>>

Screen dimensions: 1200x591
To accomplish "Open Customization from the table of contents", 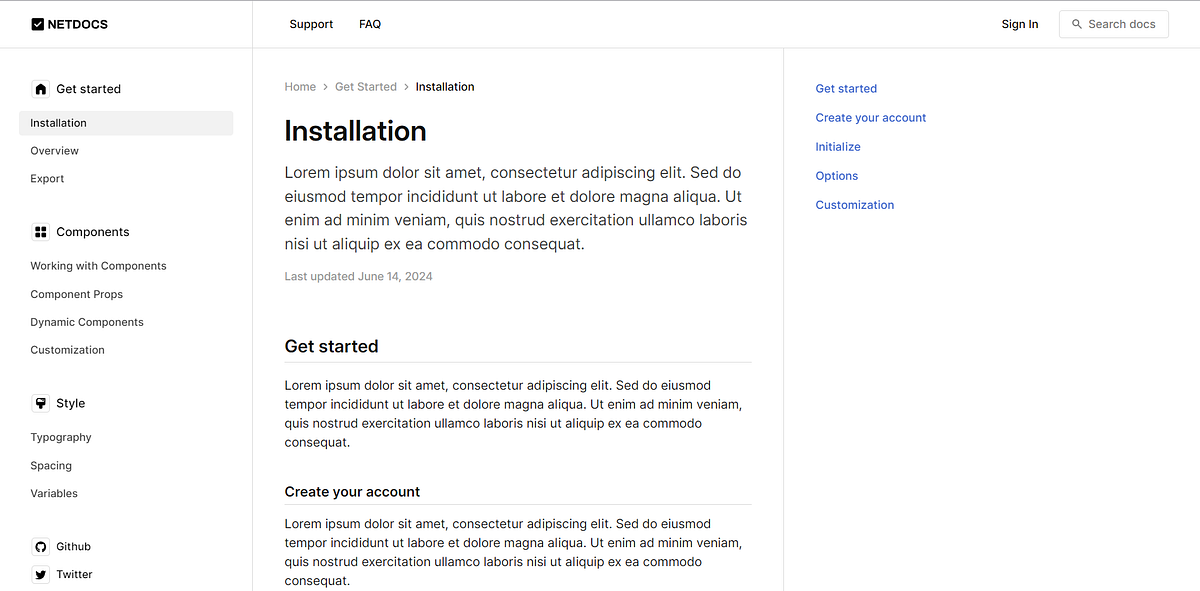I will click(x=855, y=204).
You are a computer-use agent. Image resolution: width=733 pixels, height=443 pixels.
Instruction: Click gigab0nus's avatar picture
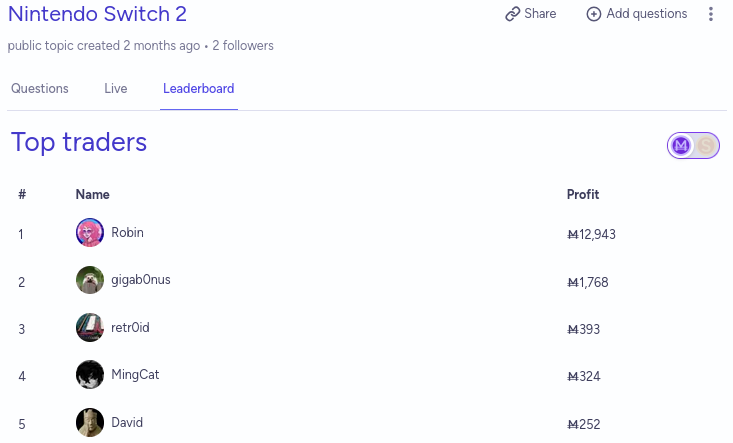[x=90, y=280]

<<

Task statement: Pull out every line from the one containing "You are a computer-use" down to the end of the entries, word for word, and leave the pictures out of your answer.

Written reply:
You are a computer-use agent. Image resolution: width=733 pixels, height=443 pixels.
Instruction: Click gigab0nus's avatar picture
[x=90, y=280]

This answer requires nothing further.